Depois desse primeiro caso, novas informações chegaram ao conhecimento da Defur e do Ministério Público dando conta de que esse tipo de ilícito seria reiterativo. Um segundo inquérito foi aberto para apurar nova extorsão, desta vez contra uma pessoa que teria sido flagrada na posse de um veículo com possível adulteração em sinal de identificação. Novamente em vez de adotar as providências para a investigação regular do caso, os agentes extorquiram o suspeito, exigindo dele R$ 3 mil.

Em ambos os casos, pelo que foi levantado na investigação, as vítimas foram ameaçadas com cobrança inclusive de mais valores, ocasião em que procuraram as autoridades para denunciar o esquema.

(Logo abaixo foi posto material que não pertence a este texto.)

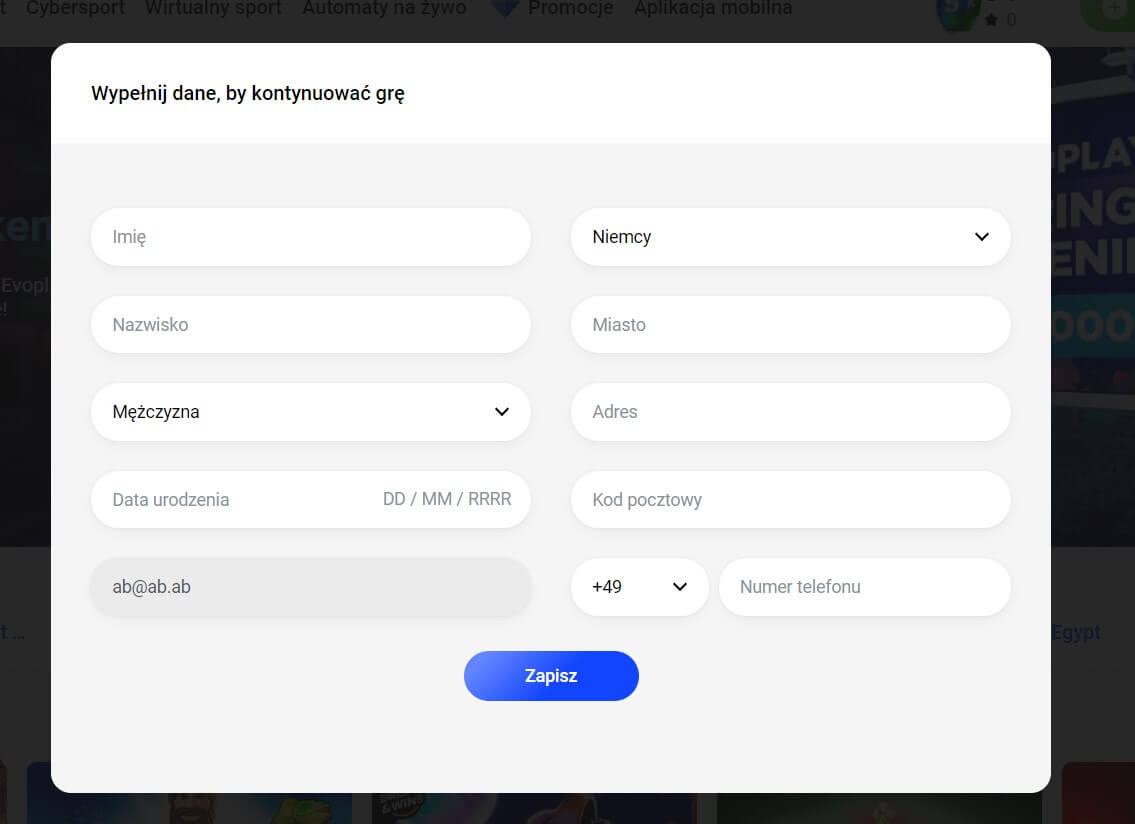Click the Numer telefonu input
Screen dimensions: 1135x824
(x=864, y=587)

Segundo o Grupo de Atuação Especial de Combate ao Crime Organizado (Gaeco) do MPRN, foi realizado um trabalho de investigação pelas equipes dos delegados Márcio Silva Lemos e Cláudio Henrique Freitas Oliveira, que cruzaram os dados e informações repassadas pelas vítimas das extorsões e mediante um conteúdo probatório consistente em depoimentos, pesquisas em circuito fechado de TVs e outros meios de prova. Esse trabalho viabilizou a Justiça, através da 3ª vara Criminal da Zona Norte de Natal, decretar a prisão preventiva dos dois policiais por garantia da ordem pública e para impedir a reiteração de crimes.

João Maria da Costa foi durante vários anos chefe de investigação da delegacia de São Gonçalo do Amarante, na Grande Natal, e atualmente é suplente de vereador na cidade. Ele já responde a diversas ações penais e por improbidade administrativa em São Gonçalo do Amarante. Na semana passada, ele foi reconduzido para a delegacia de São Gonçalo, de onde havia sido removido em 2015 após abertura de inquéritos por suspeita de peculato, tortura, abuso de autoridade e outros crimes.